Notes for Friday, April 14
There was a bug in the confidence intervals! I even fixed it last year. Try some different values of the generation function to get a sense of what the permutation-test CIs should look like.
- Look at the job growth numbers. Before 2011, we see the economic apocalypse of the Great Recession. Half a million more people per month were losing jobs than gaining them. But after 2011, things have been extremely stable. There's no obvious pattern of ups and downs from month to month.
- Sir Ronald Fisher defined a test for pattern early last century. If you apply a function to a dataset — this could be anything, but in this case the slope of a 2D linear model — you get a result. The test is to see whether that value is unlikely to be due to random chance. We simulate by actually imposing randomness.
- How can we estimate the strength of a correlation? If there are two variables, x and y, then the strongest (positive) correlation would be if the lowest x value is paired with the lowest y value, and so on until the highest x value is paired with the highest y value.
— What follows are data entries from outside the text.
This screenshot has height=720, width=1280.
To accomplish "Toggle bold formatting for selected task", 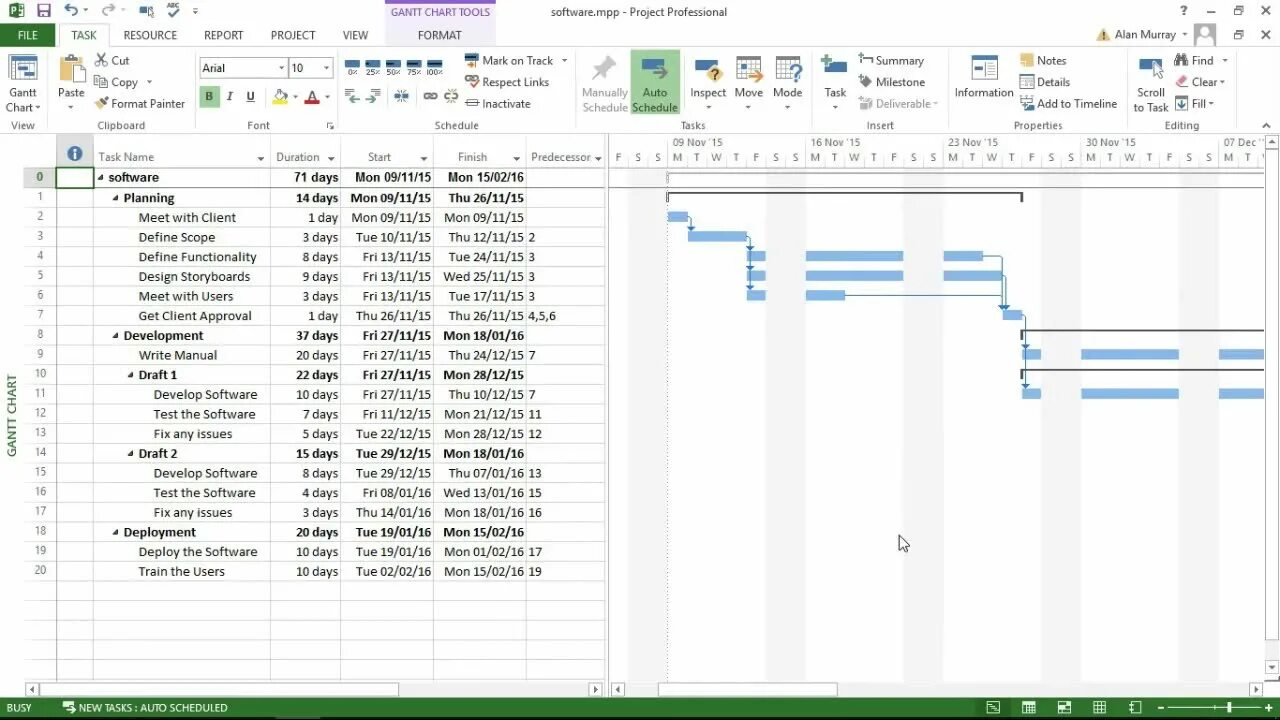I will 208,96.
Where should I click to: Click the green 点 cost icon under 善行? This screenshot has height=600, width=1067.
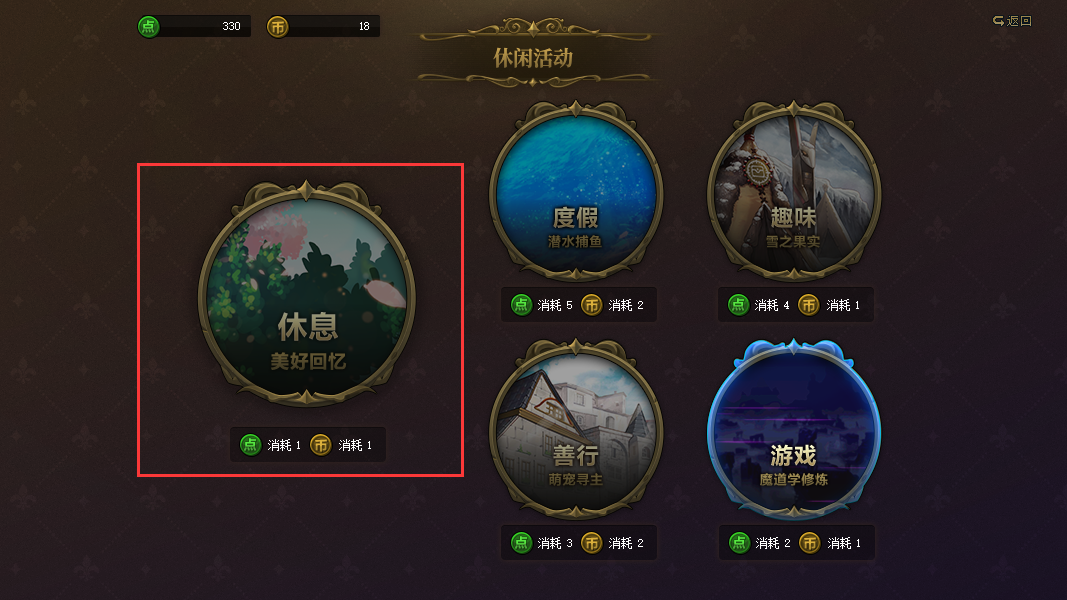pos(521,543)
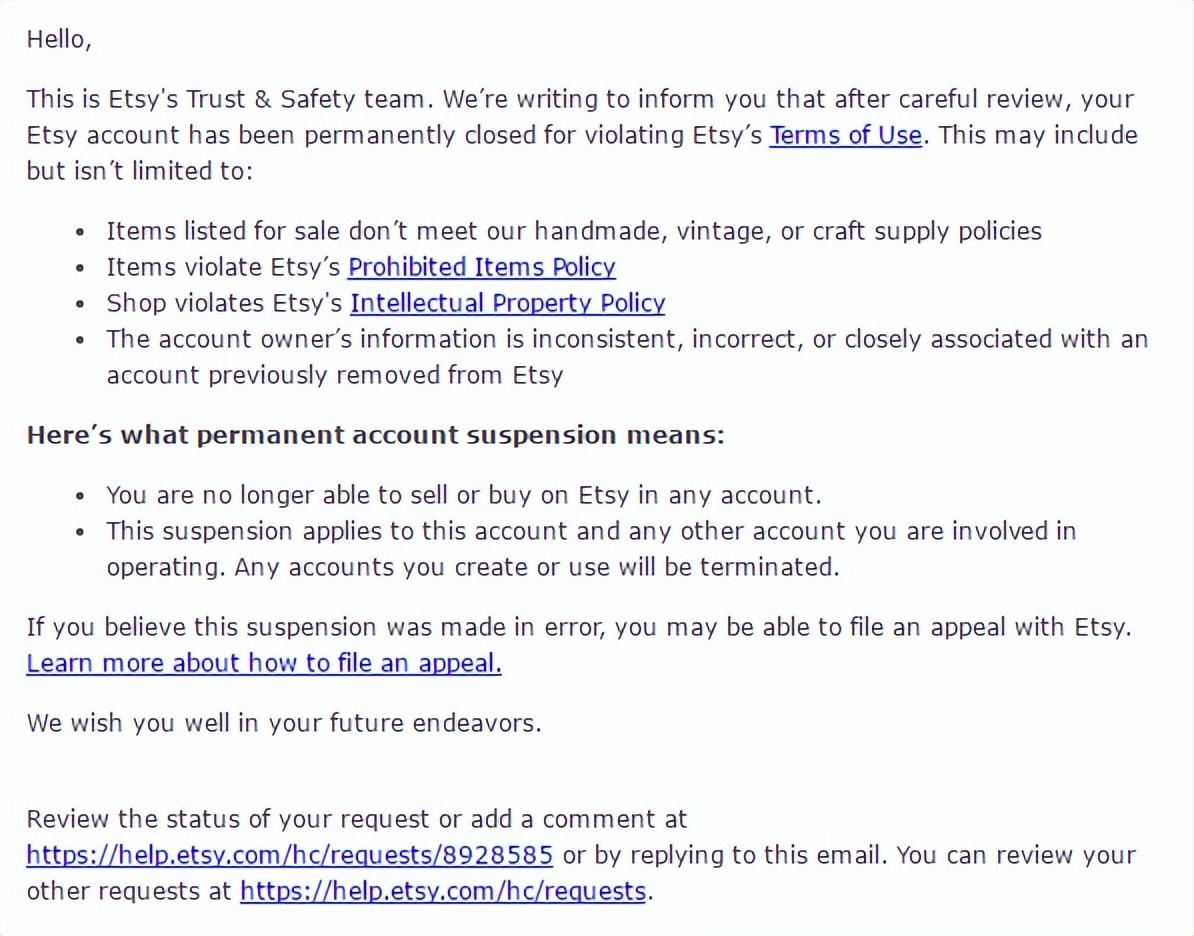Click the 'Hello,' greeting text

(x=59, y=40)
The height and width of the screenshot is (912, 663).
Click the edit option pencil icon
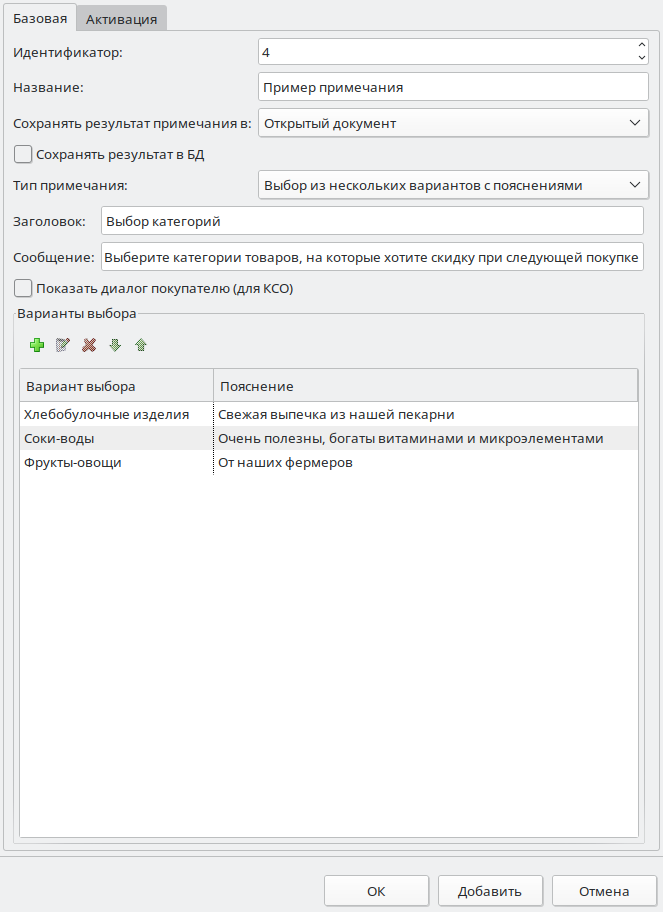pyautogui.click(x=63, y=345)
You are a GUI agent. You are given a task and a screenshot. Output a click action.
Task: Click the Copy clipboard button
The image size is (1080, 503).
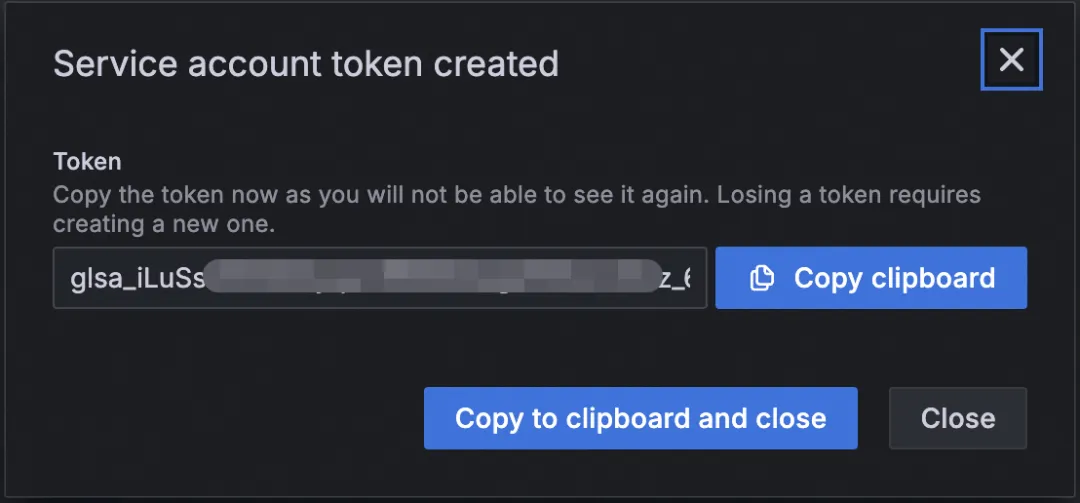pyautogui.click(x=871, y=278)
There's a 1 in N! chance that that will happen by random chance if there's no real connection between variables. That would be strong evidence, but we usually don't get such a clear indication.
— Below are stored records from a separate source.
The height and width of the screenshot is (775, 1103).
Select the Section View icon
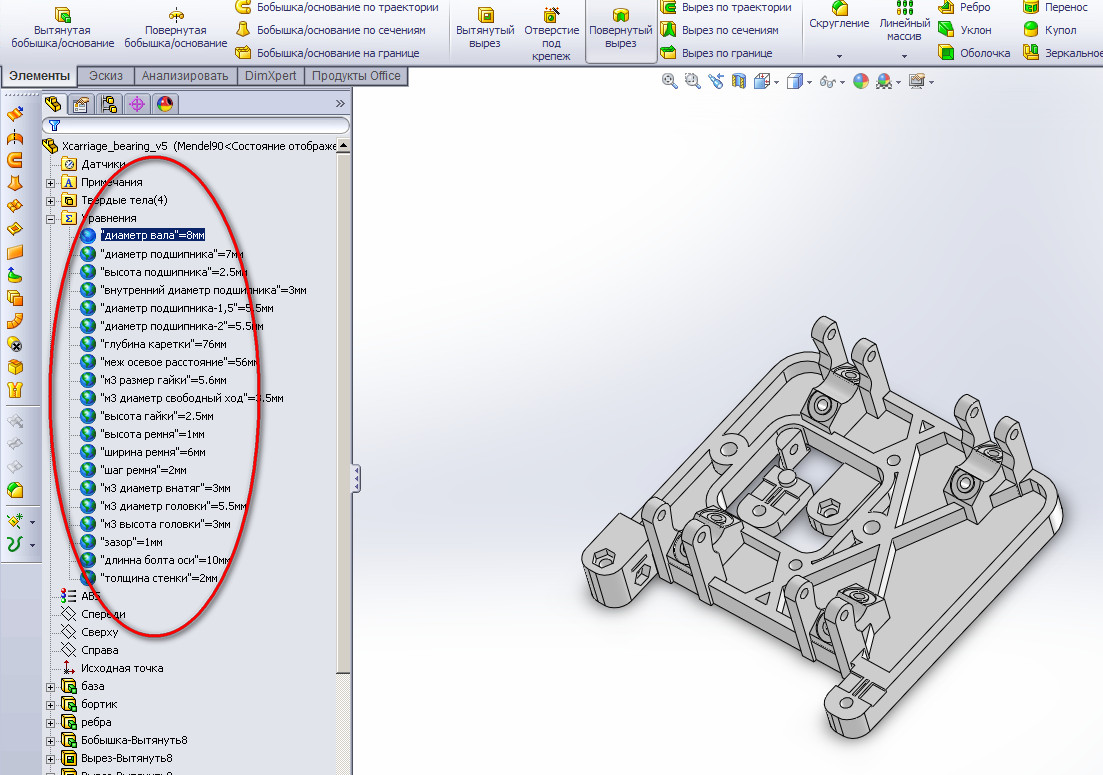pyautogui.click(x=739, y=82)
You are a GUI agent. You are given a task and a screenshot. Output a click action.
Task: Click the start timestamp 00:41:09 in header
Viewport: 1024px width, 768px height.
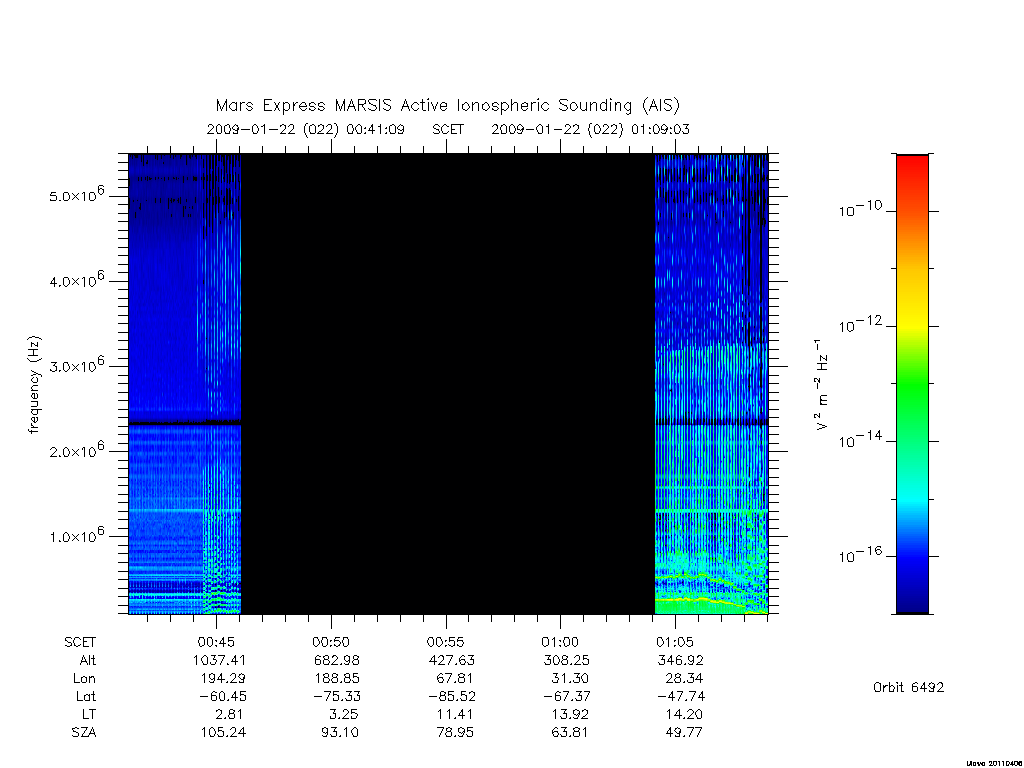[375, 129]
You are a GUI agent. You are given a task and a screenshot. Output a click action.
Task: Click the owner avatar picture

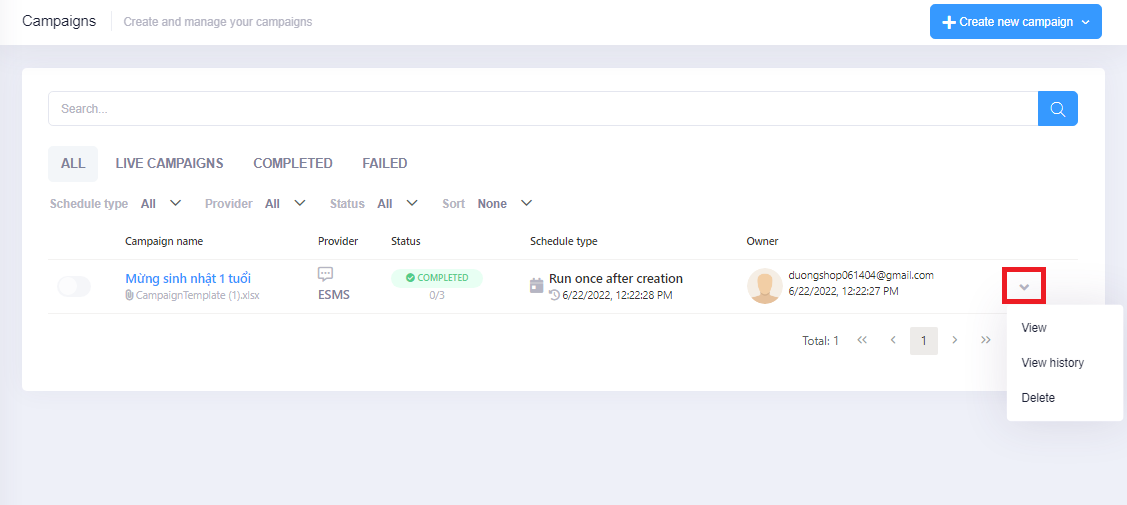coord(764,286)
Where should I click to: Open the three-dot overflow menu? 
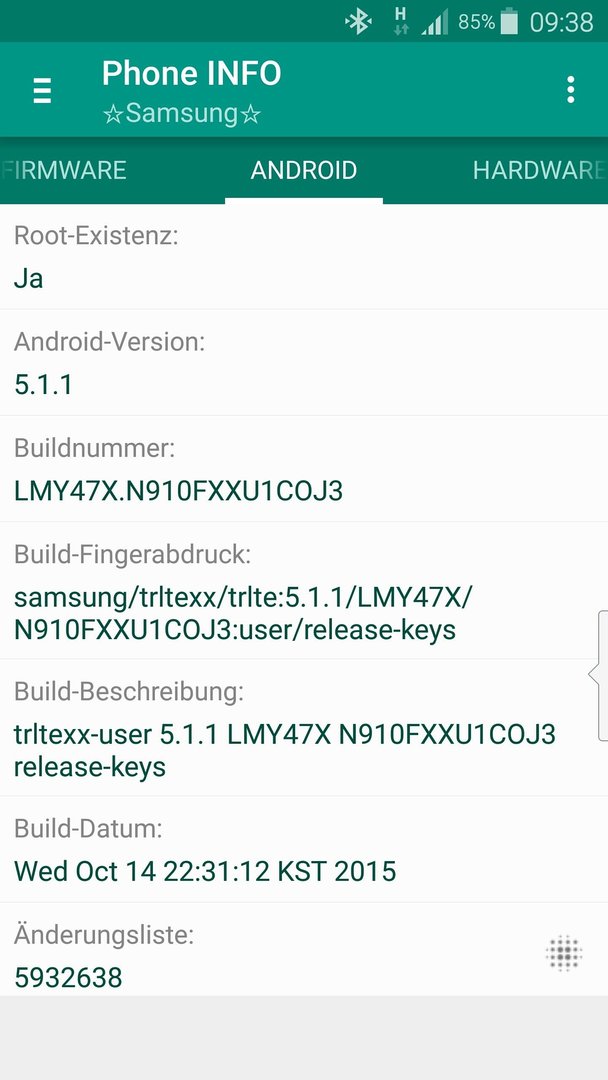570,90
- The trick of the permutation test is to sample a number of random datasets with the same x values and the same y values, but in different combinations. Do we see values that look like our actual value, or are they very different? In this experiment we'll shuffle the data many times, and each time record what the
- When do we decide that there's a pattern? Look at the range of linear regression lines we're getting from the fake, shuffled data. Does our real value look plausible within that range? If it doesn't, we have good evidence that we have an association that's unlikely to be just bad luck in our data collection. If it does, we shouldn't necessarily throw out our result, but we shouldn't bet the company on it.